[SERVER-60428] Investigate effectiveness of test jstests/replsets/rollback_waits_for_bgindex_completion.js Created: 04/Oct/21  Updated: 09/Nov/21  Resolved: 09/Nov/21

Status: Closed
Project: Core Server
Component/s: None
Affects Version/s: None
Fix Version/s: None

Type: Bug Priority: Major - P3
Reporter: Adi Zaimi Assignee: Adi Zaimi
Resolution: Duplicate Votes: 0
Labels: None
Remaining Estimate: Not Specified
Time Spent: Not Specified
Original Estimate: Not Specified

Issue Links:
Duplicate
is duplicated by SERVER-60427 Investigate effectiveness of test jst... Closed
is duplicated by SERVER-60819 remove jstests/replsets/rollback_wait... Closed
Related
related to SERVER-59687 Investigate failing parallel shell in... Closed
related to SERVER-60819 remove jstests/replsets/rollback_wait... Closed
Operating System: ALL
Sprint: Repl 2021-10-18, Repl 2021-11-01, Replication 2021-11-15
Participants:

 Description   

Test jstests/replsets/rollback_waits_for_bgindex_completion.js runs an index build in the background while a transaction is waiting to be committed, leader steps down, and rollsback the txn.
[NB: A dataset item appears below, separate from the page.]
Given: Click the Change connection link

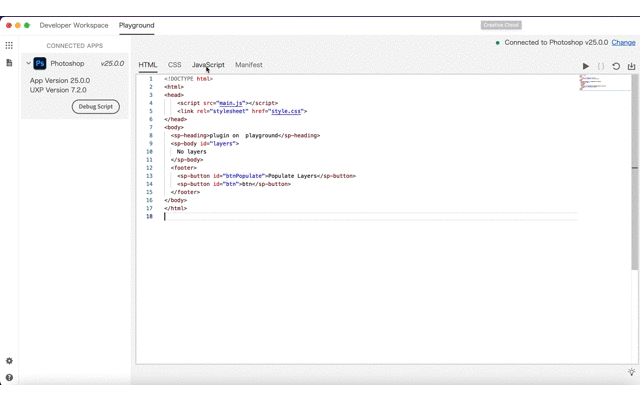Looking at the screenshot, I should pos(623,43).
Test verifies that rollback should wait for the index build to be aborted but it seems from the logs that there is no wait happening--rollback proceeds immediately because abort of index build has occurred earlier. We should investigate if the current behavior makes for a correct test, and possibly introduce a delay in aborting the index build so rollback effectively waits for it.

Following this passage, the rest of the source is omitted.